#### EXTRACTED DATA:
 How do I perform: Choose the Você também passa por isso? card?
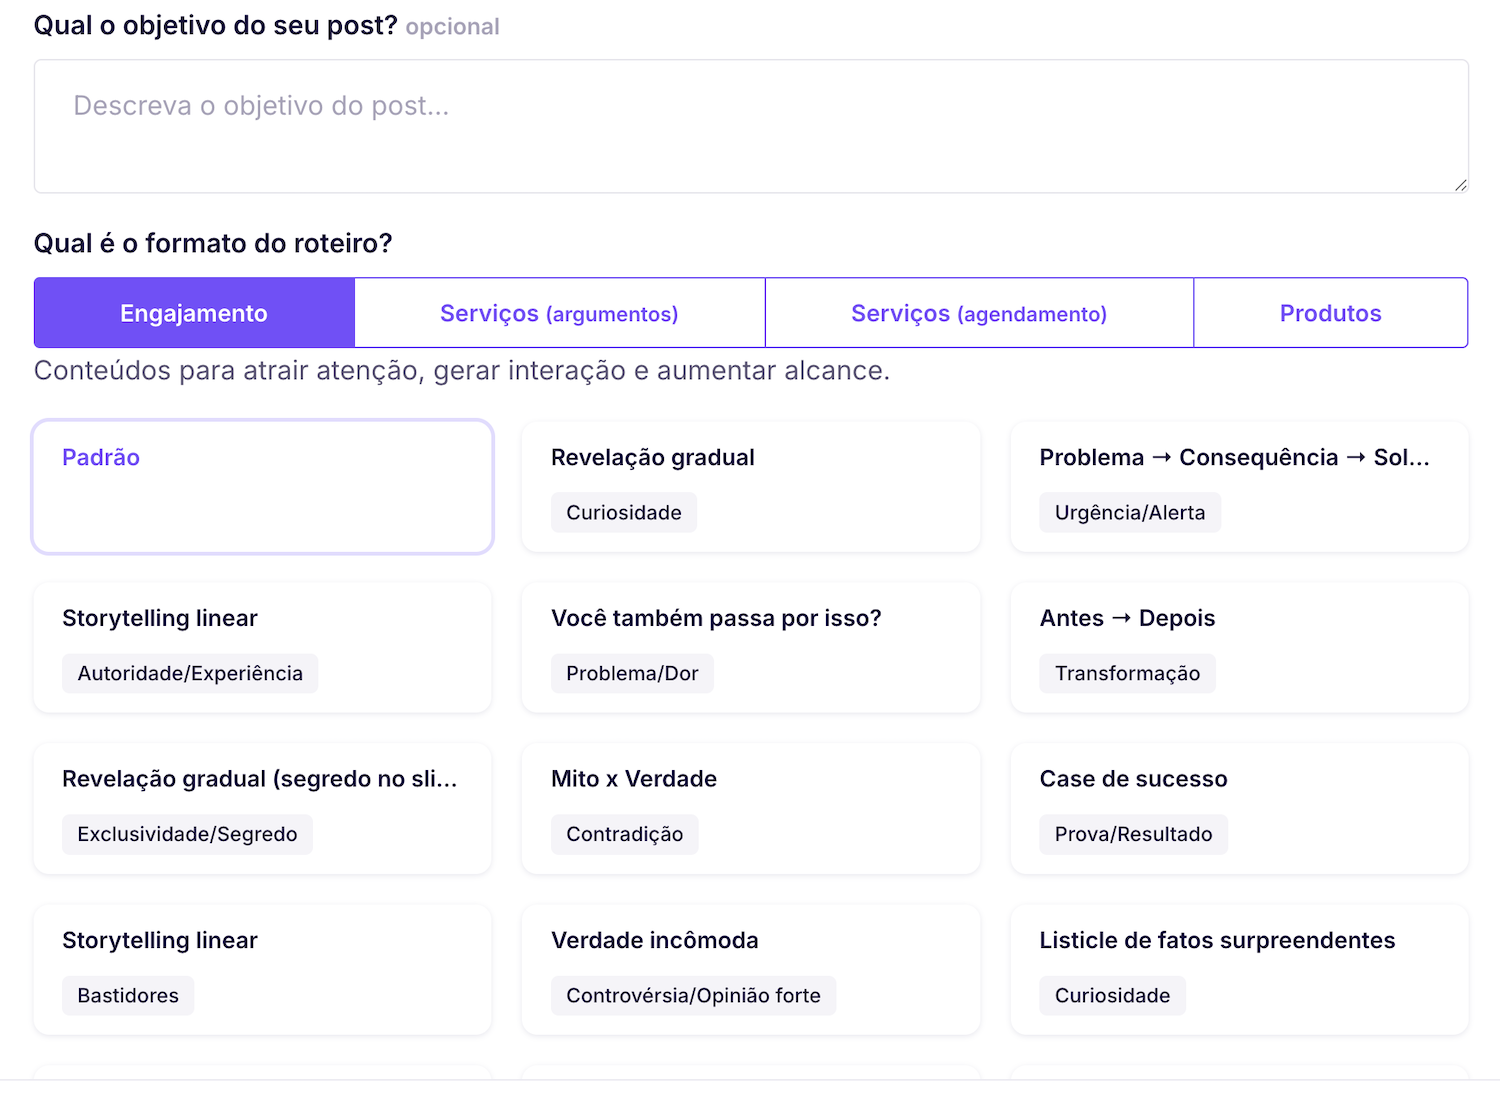pyautogui.click(x=750, y=647)
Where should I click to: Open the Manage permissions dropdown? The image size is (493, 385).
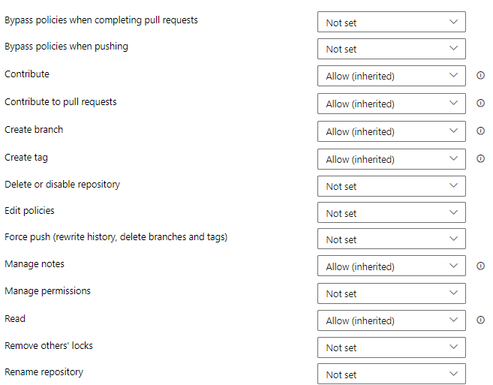391,293
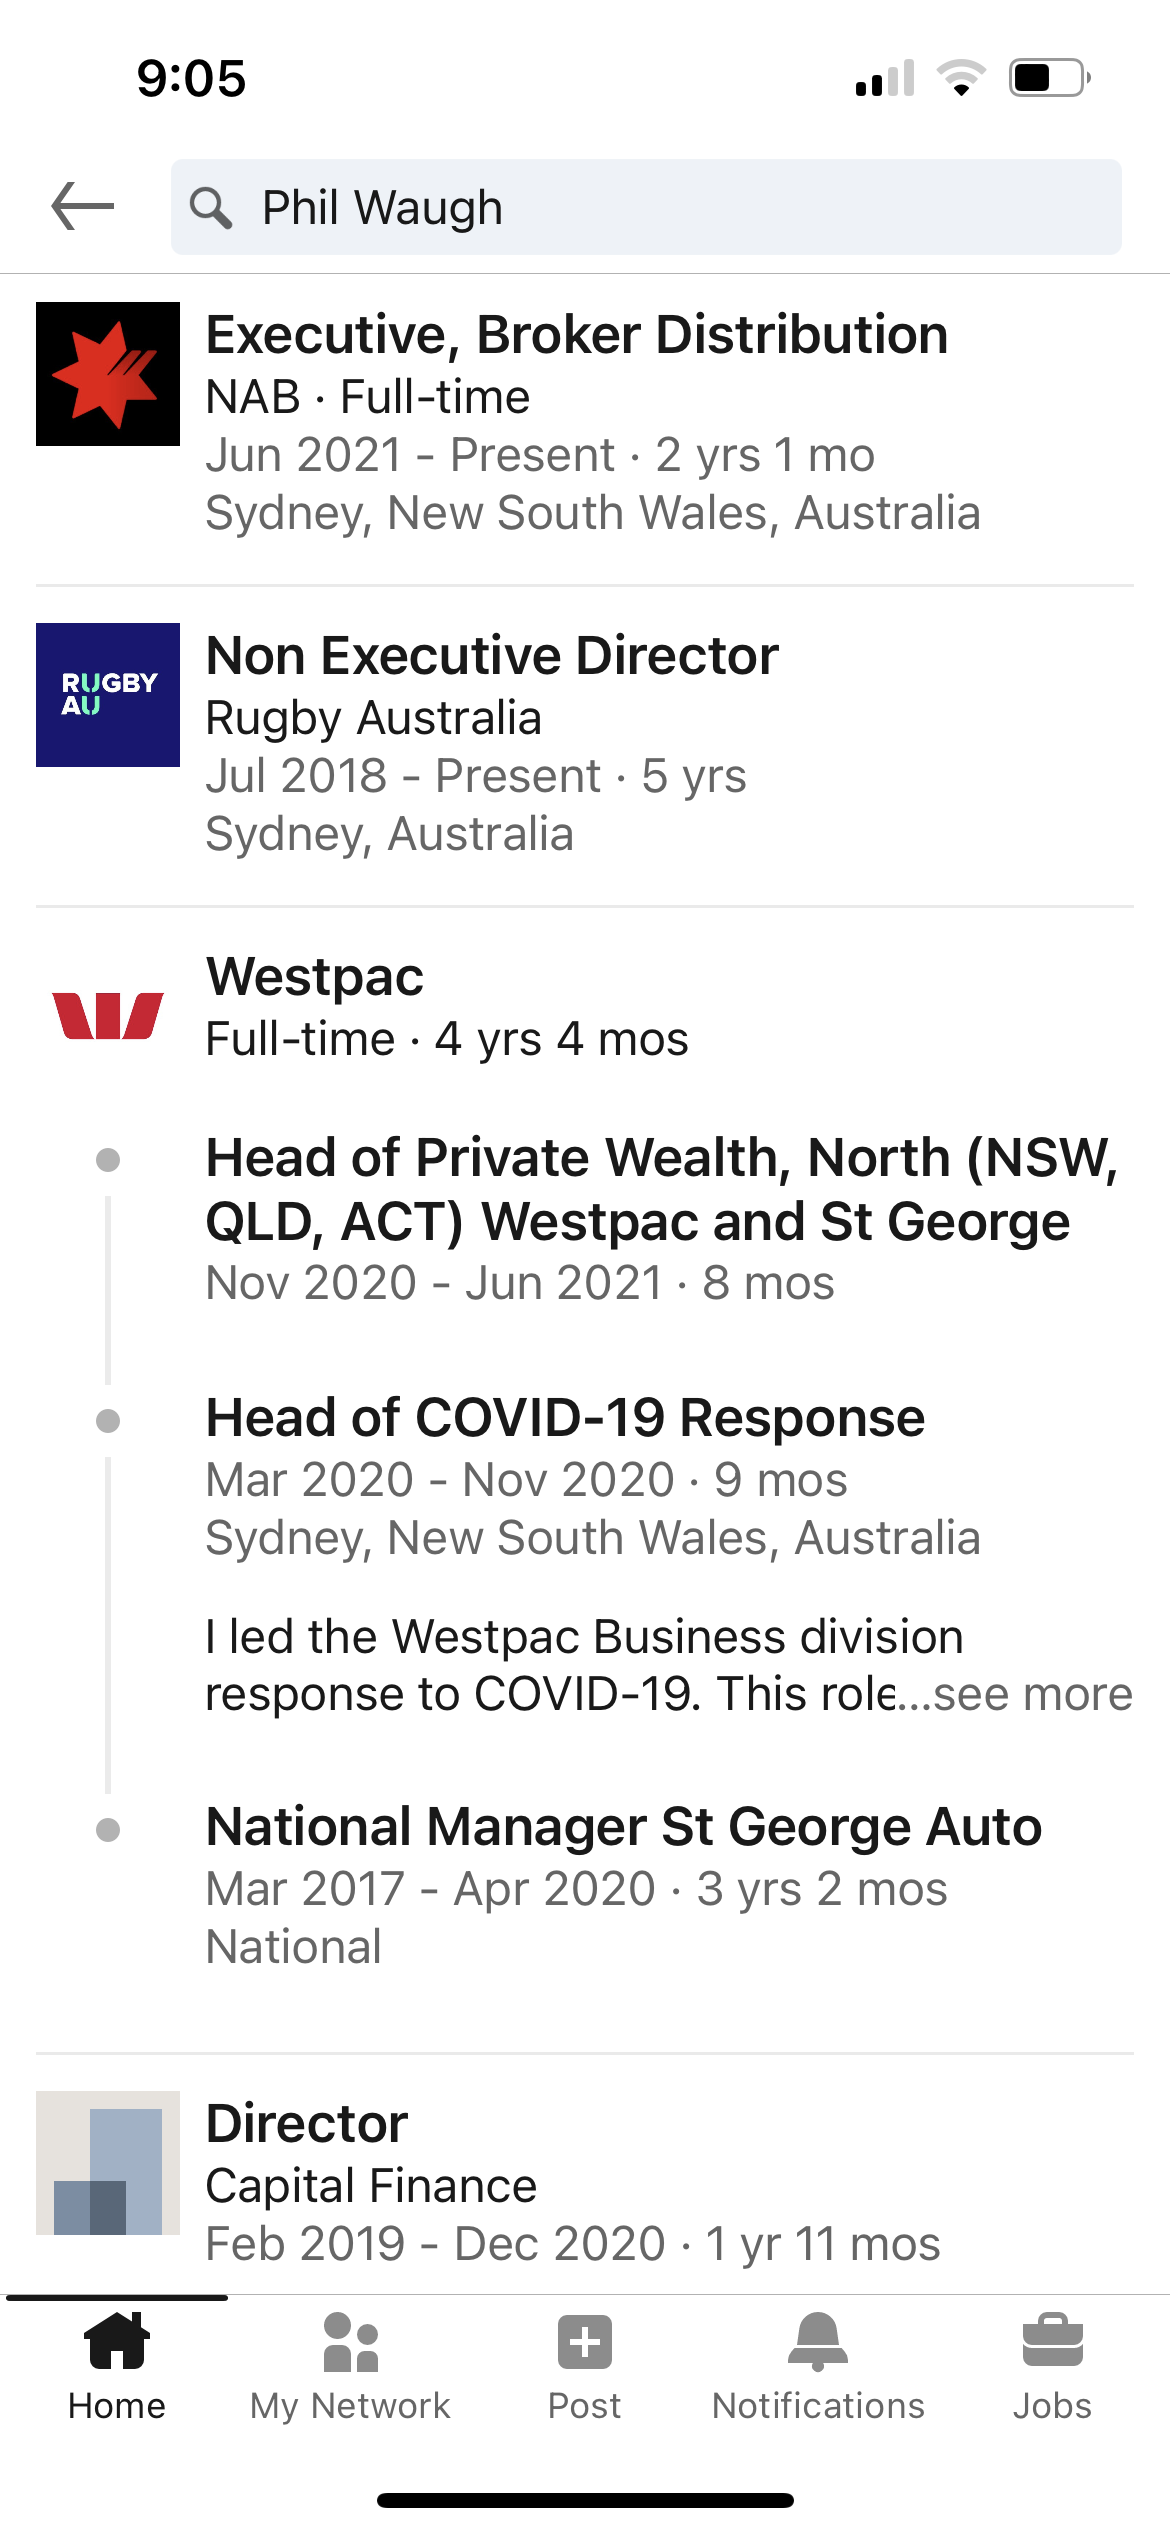Open the My Network tab

(x=351, y=2367)
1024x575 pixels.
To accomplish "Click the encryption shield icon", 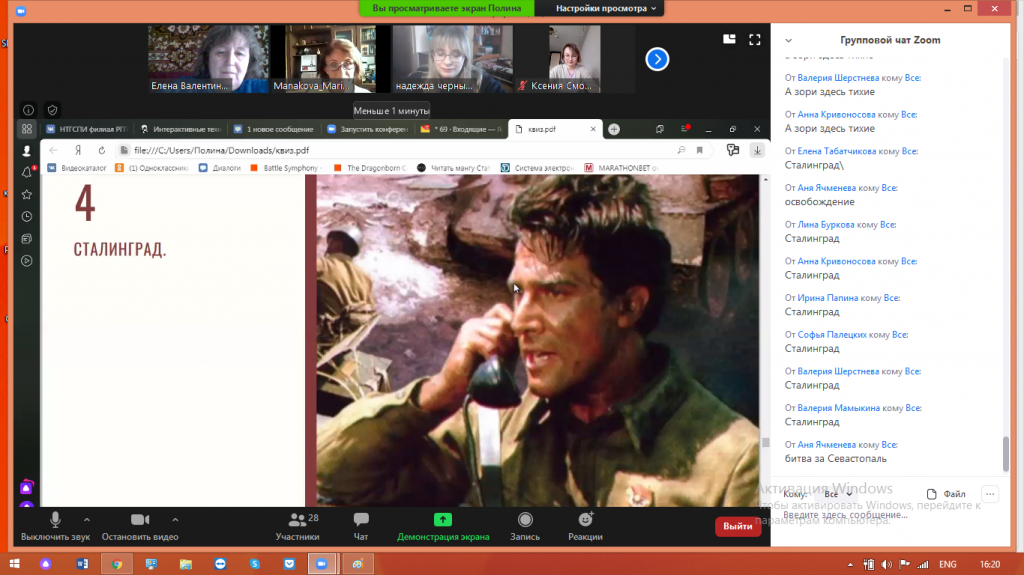I will pos(53,110).
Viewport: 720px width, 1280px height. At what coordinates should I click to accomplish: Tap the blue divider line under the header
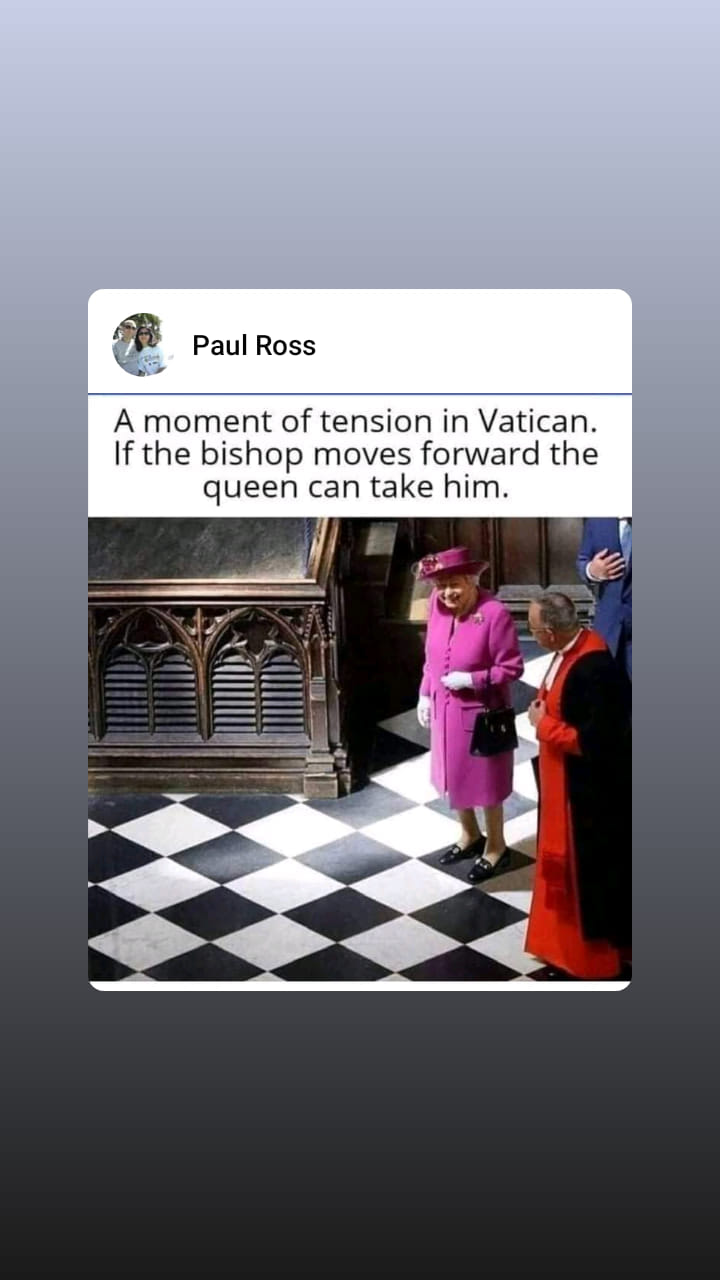360,394
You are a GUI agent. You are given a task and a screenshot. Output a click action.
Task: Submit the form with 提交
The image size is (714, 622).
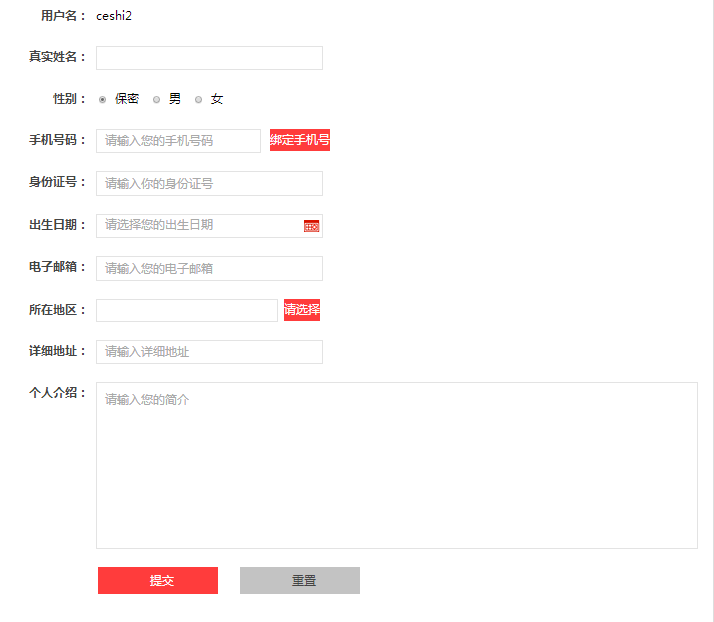[x=158, y=581]
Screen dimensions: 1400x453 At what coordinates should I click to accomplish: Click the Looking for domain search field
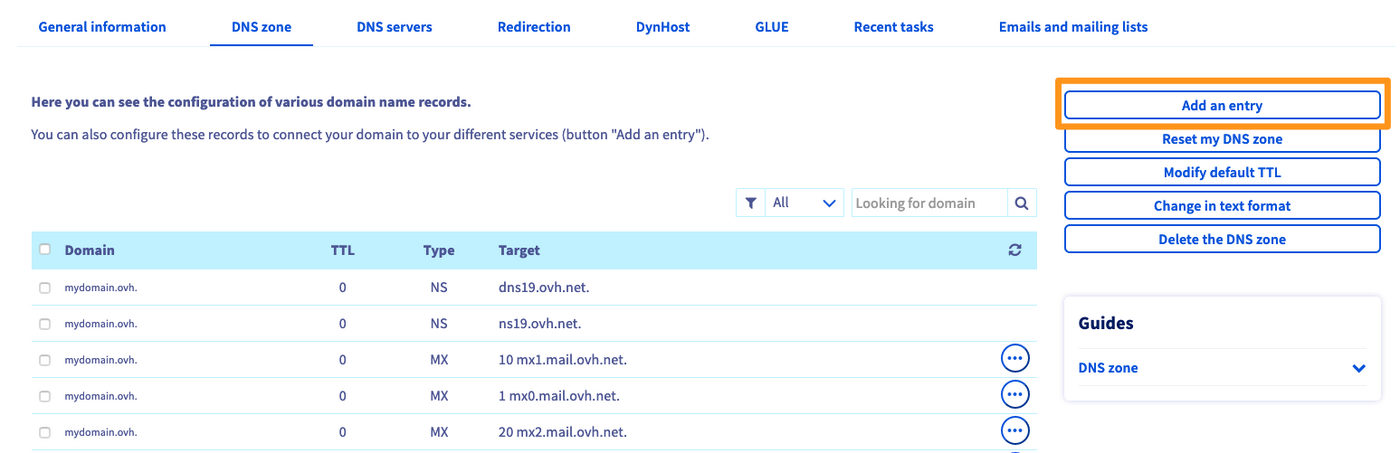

#### EXERCISE OBJECTIVE:
Pictures are to be dropped, and the lines from the line with "Viewport: 720px width, 1280px" through the end of the material above are to be reproduced exactly.

#### OUTPUT OF THE TASK:
Viewport: 720px width, 1280px height. At what coordinates should I click to accomplish: Tap the blue divider line under the header
360,394
You are a GUI agent. You are given a task and a screenshot. Output a click action.
Task: Submit the form with 提交
The image size is (714, 622).
[x=158, y=581]
Screen dimensions: 1400x453 At what coordinates should I click to accomplish: Click the Looking for domain search field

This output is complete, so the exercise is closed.